No goodbye. No glance.
Just the sound of the front door closing and the low hum of an engine driving away.
The silence after him wasn't empty.
It was thick.
Like the walls were listening now that he was gone.
I didn't know what to do with myself.
Sit? Sleep? Count the hours until he came back and stared through me again?
Instead, I wandered.
The house wasn't just cold. It was too clean. Like no one ever lived here, not really.
Rooms with nothing personal. Closets with no color. Art on the walls that looked expensive but said nothing.
Even the windows were high and narrow. Like they weren't meant to let light in.
Just to keep eyes out.
And me in.
I found a room near the back. It looked like a sitting room, but with no TV. Just books and low furniture.
There was a piano in the corner.
I didn't mean to touch it.
But my fingers brushed the keys anyway.
One note. Soft. Then another.
Then silence again.
The sound felt like something breaking open in my chest.
I used to play. Before everything. Before life became about survival.
A small ache bloomed behind my ribs.
"Do you play?"
The voice came from the doorway. A low male voice-not Dominic's.
I turned sharply, heartbeat kicking up.
A man stood there. Mid-thirties maybe. Dark hair. Kind eyes. A black button-down, rolled sleeves. Hands tucked into his pockets.
He smiled gently when he saw my panic.
"I didn't mean to scare you," he said. "I'm Matteo."
I didn't speak.
He stepped in, slow and careful. "Dominic's cousin. I come by sometimes when he's... otherwise occupied."
He glanced at the piano, then back at me. "You can play if you want. He won't mind."
I blinked. "I thought I wasn't allowed to go anywhere."
"You're not." He shrugged. "But he's not here."
He said it like it made perfect sense.
"Why are you being nice to me?" I asked.
Matteo's smile faded a little. "Because no one else is."
That... hit something.
"Do you know what he did?" I asked, softer. "Why I'm here?"
"I know what he thinks he's doing," Matteo said. "But Dominic doesn't always know the difference between justice and revenge."
That made my skin prickle.
"Did he tell you to say that?"
He laughed gently. "You think he tells anyone anything?"
He looked around, then leaned in a little. "But if you're smart, you'll survive him.

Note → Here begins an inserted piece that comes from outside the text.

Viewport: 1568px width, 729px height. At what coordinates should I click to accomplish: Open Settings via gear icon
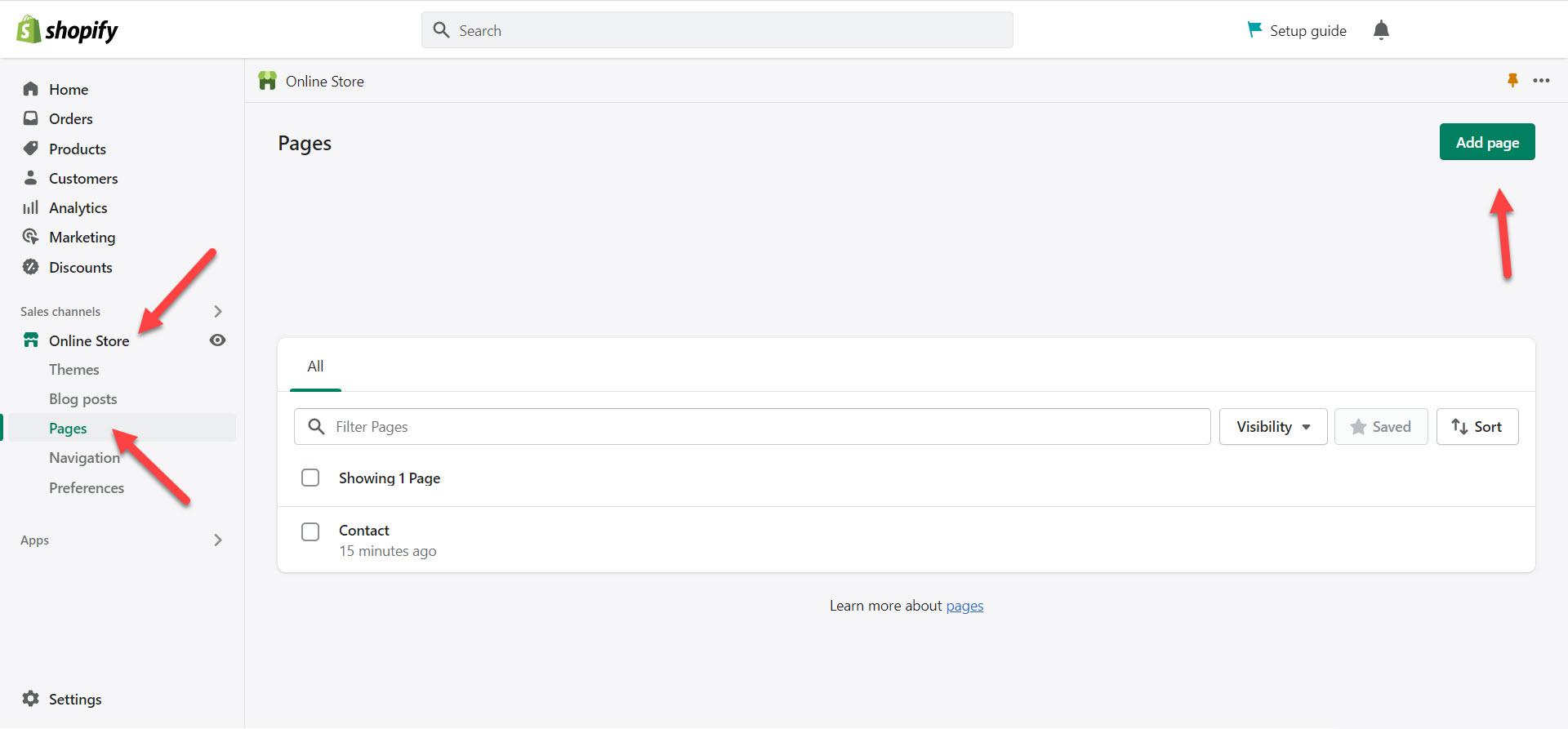pos(31,699)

Don't challenge him. Don't poke his past. Just keep breathing."
I swallowed hard.
"Did someone challenge him before?"
Matteo didn't answer at first. Then he said, "Someone he loved."
I looked down at my hands. They were shaking. Why?

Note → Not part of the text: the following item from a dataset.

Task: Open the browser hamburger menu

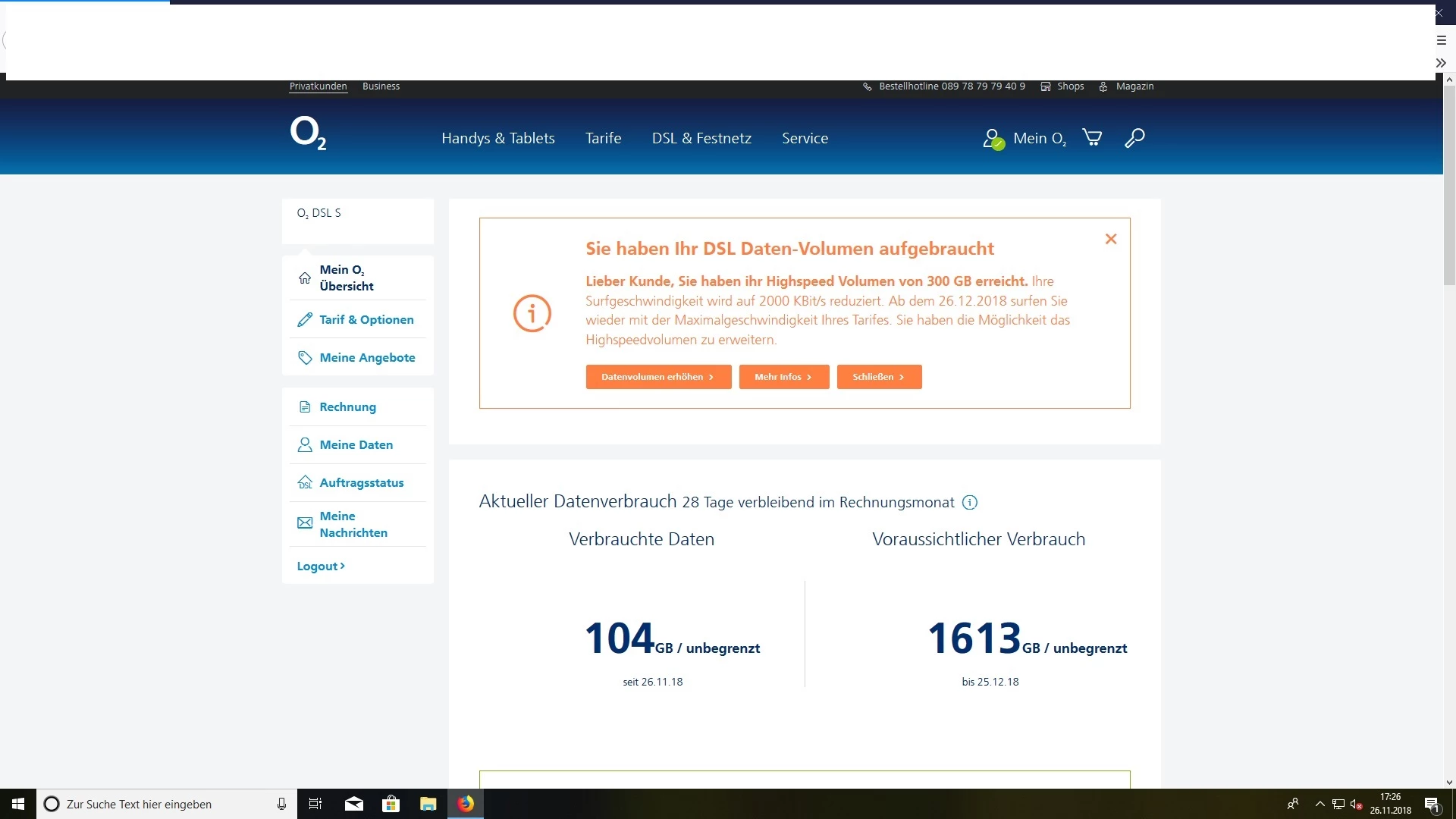Action: point(1442,40)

Matteo turned to go, then paused at the door.
"He won't hit you. That's not his way. But he'll cut you with silence. He'll make you want the pain just to feel something."
He nodded at the piano. "Play something soft. He likes that."
And then he left.
I sat alone again.
But not the same.
Because now I knew someone else saw me. And someone else had survived him.
Even if they didn't escape.
So I pressed the keys again. This time slower.
One note. Then another. A melody barely there.
The sound curled into the silence like a secret.
I didn't know if it would save me.
But for a moment, it felt like I wasn't just a thing in his house.
I was a girl again.
A girl with hands. And music.
And maybe... maybe a piece of soul left.